NEWS OF THE WEEK
August 30, 1999
Volume 77, Number 35
CENEAR 77 35 pp. 12-13
ISSN 0009-2347

Bright light source monitors bacterial chromium reduction

Elizabeth Wilson

Hexavalent chromium, Cr(VI), is a pernicious environmental contaminant. It's widely used as a wood preservative and as a rust inhibitor. It's also highly water soluble, mobile, and toxic.

As it turns out, however, the trivalent form, Cr(III), is relatively insoluble and immobile and thus less harmful. So scientists are keenly interested in processes that reduce Cr(VI) species to Cr(III) as potential environmental remediators. It is known that some natural metal oxides and organic molecules can do the job in geological environments. In addition, certain types of bacteria appear to not only thrive in a toxic environment of Cr(VI), but to reduce it to the less mobile and less harmful form as well.

Spectromicroscopy measurements show the spatial distribution of bacteria, indicated by protein amide II (top), and chromate (bottom) on a magnetite sample, after five days. The low chromate levels correspond to the location of the bacteria.

New insight into the Cr(VI)-reducing abilities of these bacteria comes from staff scientist Hoi-Ying Holman and colleagues at Lawrence Berkeley National Laboratory in Berkeley, Calif. Using LBNL's bright Advanced Light Source (ALS), they monitored in real time and with unprecedented resolution a bacterial colony and the disappearance of Cr(VI) and corresponding appearance of Cr(III).

- _ACTIVITIES_:
• 1. Reproduce the passage of the chromium article from "As it turns" up to and including "of the bacteria.".
• 2. According to the chromium article, what are two common uses of hexavalent chromium?
• 3. Pick up the chromium article where it ends and continue writing it.

- _DATA BLOCK_:

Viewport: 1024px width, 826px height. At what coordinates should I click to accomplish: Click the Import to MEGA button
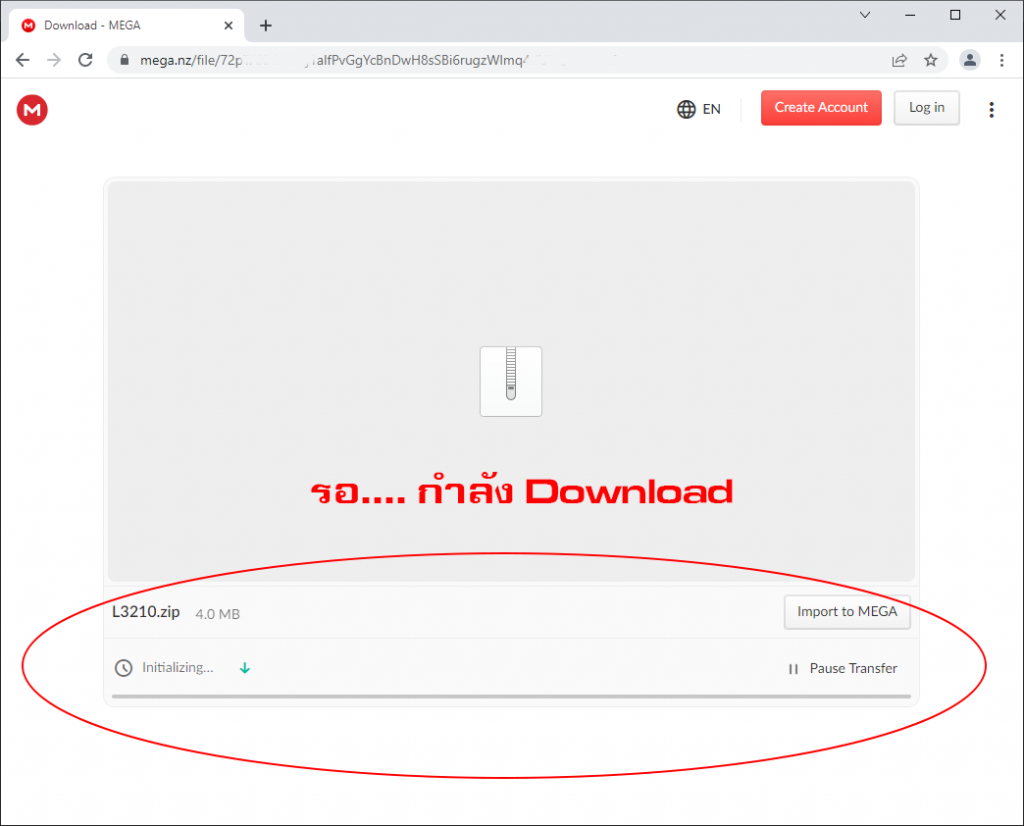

- _RESPONSE LIST_:
• 1.
As it turns out, however, the trivalent form, Cr(III), is relatively insoluble and immobile and thus less harmful. So scientists are keenly interested in processes that reduce Cr(VI) species to Cr(III) as potential environmental remediators. It is known that some natural metal oxides and organic molecules can do the job in geological environments. In addition, certain types of bacteria appear to not only thrive in a toxic environment of Cr(VI), but to reduce it to the less mobile and less harmful form as well.

Spectromicroscopy measurements show the spatial distribution of bacteria, indicated by protein amide II (top), and chromate (bottom) on a magnetite sample, after five days. The low chromate levels correspond to the location of the bacteria.

• 2. It is used as a wood preservative and as a rust inhibitor.

• 3.
Their study, to appear in the October issue of Geomicrobiology (published by Taylor & Francis), shows that the bacterial process is by far the most important pathway for Cr(VI) reduction in geological materials. Thanks to the 10-m spatial resolution afforded by the brightness of IR light obtained from the ALS, the group could produce spectromicroscopic "images" whose peaks and valleys show the locations of the action. Fortuitously, a protein in the bacteria, the chromium species, and toluene all have well-characterized IR absorption bands. Most important, the IR light, despite its brightness, doesn't destroy the bacteria, as many other analytical techniques used to study these types of systems do.

Holman (foreground) with physicists Wayne McKinney (upper left) and Michael Martin (far right), who built the IR beamline apparatus used in the chromium reduction experiments.

After five days of coexisting with a chromate solution on a smooth piece of magnetite (a mixture of iron oxides), a sample of the bacteria Arthrobacter oxydans reduced a good portion of the Cr(VI). By contrast, a control magnetite sample with no bacteria had little effect on the Cr(VI). And a sample of the bacteria to which the group added toluene reduced even greater amounts of Cr(VI). The authors suspect the toluene may provide food for the bacteria. Additionally, the bacteria degrade toluene to produce catechol and other smaller molecules that themselves are reducing agents, Holman says.

Two mysterious new peaks arose in the spectra that the researchers later determined were probably from a Cr(V) compound, an intermediate that had previously only been seen in special laboratory microbial systems.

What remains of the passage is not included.